# [What the task requires]
For each line of the data below that holds "Italic", copy the line.
· · ·
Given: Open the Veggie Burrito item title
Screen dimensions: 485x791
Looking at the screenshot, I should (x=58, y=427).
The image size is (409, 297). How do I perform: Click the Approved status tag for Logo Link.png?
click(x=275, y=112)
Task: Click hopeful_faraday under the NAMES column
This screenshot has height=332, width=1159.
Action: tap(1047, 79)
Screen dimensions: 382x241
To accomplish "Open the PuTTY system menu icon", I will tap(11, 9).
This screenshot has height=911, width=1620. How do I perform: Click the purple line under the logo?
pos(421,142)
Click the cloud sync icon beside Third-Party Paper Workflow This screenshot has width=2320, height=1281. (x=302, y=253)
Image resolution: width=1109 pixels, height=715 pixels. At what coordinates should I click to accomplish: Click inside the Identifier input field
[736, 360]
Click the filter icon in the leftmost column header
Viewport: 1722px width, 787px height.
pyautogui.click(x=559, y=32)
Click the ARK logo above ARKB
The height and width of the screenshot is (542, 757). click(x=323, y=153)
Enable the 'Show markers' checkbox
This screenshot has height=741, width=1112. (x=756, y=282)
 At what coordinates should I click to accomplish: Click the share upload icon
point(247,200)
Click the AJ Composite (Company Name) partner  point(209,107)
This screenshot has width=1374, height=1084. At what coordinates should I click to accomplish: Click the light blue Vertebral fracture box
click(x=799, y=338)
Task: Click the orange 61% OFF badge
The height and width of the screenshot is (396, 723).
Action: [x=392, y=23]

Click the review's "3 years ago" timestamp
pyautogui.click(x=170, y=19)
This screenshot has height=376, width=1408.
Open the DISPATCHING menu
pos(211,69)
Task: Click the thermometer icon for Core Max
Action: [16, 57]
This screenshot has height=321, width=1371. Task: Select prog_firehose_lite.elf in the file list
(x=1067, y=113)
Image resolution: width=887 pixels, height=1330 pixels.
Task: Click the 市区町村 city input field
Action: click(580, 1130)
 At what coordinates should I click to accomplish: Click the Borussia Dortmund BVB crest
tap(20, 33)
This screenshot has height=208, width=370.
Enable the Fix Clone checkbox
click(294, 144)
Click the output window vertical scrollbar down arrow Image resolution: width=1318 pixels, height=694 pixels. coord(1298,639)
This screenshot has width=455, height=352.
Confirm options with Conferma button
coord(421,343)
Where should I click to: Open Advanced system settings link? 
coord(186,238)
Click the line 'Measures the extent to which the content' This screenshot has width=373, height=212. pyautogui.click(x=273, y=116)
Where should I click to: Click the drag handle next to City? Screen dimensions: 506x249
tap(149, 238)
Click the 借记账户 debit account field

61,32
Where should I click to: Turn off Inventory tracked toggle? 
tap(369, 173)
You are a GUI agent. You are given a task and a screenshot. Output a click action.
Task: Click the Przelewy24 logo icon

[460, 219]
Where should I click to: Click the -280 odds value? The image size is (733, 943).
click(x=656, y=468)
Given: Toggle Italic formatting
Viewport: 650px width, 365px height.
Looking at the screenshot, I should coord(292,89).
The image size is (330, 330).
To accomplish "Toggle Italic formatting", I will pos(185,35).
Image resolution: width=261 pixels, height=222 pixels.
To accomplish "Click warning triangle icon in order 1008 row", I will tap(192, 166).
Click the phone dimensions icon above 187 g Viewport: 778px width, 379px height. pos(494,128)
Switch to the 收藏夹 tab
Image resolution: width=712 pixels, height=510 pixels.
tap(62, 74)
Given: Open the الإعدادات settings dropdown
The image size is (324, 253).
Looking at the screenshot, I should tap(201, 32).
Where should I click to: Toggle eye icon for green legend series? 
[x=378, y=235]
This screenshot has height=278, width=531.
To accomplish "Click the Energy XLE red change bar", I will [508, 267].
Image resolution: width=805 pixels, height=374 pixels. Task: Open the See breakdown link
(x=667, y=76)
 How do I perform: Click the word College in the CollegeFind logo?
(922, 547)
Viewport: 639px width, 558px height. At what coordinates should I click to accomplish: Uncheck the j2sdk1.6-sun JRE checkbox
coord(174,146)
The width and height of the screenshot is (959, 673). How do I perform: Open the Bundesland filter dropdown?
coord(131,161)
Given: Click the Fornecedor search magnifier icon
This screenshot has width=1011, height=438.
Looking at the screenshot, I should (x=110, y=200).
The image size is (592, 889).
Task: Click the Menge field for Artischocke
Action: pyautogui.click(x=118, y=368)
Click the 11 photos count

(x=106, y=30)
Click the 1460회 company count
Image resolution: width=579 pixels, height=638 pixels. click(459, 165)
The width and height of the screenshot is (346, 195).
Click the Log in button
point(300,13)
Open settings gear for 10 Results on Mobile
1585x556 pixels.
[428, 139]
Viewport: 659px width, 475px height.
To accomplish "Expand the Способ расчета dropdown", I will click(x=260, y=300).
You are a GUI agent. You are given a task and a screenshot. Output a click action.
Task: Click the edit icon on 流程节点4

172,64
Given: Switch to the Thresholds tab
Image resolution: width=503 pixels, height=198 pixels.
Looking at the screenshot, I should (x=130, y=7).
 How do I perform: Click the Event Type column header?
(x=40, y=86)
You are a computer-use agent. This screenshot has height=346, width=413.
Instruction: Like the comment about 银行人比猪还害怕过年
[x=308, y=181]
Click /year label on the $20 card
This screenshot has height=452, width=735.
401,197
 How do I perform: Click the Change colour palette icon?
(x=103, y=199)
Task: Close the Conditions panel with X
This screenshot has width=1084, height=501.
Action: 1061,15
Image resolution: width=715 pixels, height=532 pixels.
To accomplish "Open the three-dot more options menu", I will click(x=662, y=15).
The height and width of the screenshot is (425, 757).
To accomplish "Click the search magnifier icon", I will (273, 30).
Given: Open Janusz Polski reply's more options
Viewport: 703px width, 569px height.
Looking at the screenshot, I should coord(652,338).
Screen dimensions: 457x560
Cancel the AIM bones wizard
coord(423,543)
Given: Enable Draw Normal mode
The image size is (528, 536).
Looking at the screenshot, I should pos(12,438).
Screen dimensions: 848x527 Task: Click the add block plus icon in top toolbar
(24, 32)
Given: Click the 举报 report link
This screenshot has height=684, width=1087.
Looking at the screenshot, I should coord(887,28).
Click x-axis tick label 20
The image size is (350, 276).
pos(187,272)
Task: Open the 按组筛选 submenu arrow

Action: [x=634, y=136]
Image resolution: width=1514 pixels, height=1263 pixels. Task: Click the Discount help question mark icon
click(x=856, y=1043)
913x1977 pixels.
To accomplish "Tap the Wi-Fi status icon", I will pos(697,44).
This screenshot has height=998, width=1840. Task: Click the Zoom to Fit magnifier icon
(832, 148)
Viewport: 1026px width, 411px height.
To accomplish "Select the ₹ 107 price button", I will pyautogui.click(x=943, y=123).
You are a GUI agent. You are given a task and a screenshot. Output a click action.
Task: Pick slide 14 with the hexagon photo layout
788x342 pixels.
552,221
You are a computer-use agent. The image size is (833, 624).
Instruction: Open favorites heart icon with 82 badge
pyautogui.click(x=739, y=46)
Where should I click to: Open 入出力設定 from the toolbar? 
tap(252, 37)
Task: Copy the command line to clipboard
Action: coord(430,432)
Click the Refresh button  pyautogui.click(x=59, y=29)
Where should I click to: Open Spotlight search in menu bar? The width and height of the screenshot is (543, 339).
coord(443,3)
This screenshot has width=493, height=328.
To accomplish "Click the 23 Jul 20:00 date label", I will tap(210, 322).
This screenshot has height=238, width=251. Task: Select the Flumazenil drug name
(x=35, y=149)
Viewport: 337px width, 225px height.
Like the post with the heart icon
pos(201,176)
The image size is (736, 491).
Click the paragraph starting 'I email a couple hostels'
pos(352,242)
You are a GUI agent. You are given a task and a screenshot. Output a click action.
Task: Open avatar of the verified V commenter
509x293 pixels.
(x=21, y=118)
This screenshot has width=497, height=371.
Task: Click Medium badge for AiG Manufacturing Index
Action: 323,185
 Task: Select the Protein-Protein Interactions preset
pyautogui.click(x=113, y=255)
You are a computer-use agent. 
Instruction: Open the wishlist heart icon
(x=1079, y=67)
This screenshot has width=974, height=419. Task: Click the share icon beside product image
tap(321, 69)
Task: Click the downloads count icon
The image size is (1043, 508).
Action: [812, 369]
· · ·
# [Response to the task]
Given: Toggle Italic formatting
To accomplish "Toggle Italic formatting", I will pos(185,35).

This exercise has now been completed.